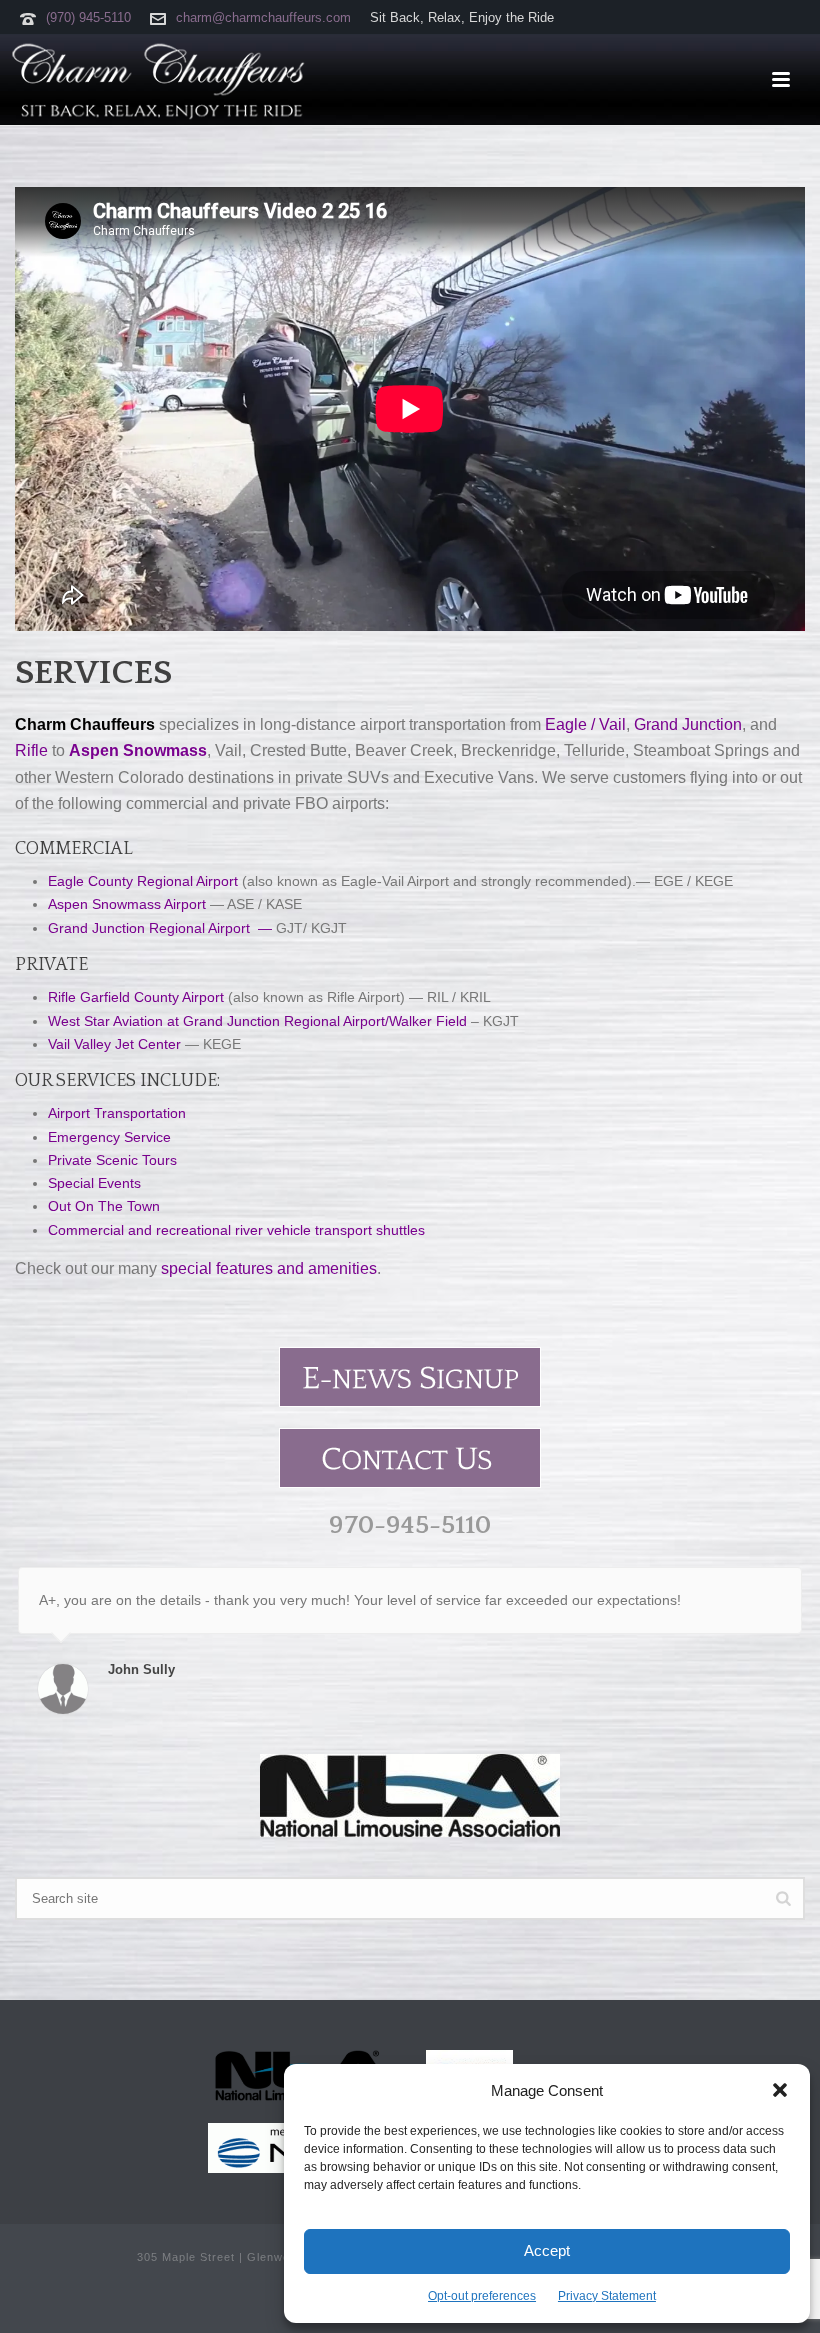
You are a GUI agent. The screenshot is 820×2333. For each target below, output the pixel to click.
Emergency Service (109, 1137)
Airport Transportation (117, 1113)
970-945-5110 (410, 1525)
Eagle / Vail (585, 724)
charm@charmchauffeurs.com (263, 17)
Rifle (31, 750)
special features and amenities (269, 1268)
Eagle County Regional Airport (143, 881)
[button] (780, 2090)
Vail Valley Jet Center (114, 1044)
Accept (547, 2250)
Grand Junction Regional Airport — (160, 928)
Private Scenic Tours (112, 1160)
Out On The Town (104, 1206)
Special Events (94, 1183)
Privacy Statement (607, 2296)
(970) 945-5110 (88, 17)
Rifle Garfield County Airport (136, 997)
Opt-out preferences (482, 2296)
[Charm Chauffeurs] (155, 80)
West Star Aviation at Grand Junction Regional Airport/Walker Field (257, 1021)
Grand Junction (688, 724)
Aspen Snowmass (138, 750)
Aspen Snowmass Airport (127, 904)
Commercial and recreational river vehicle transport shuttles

**********

Copy down every line of the material above that includes the string "County".

Eagle County Regional Airport (143, 881)
Rifle Garfield County Airport (136, 997)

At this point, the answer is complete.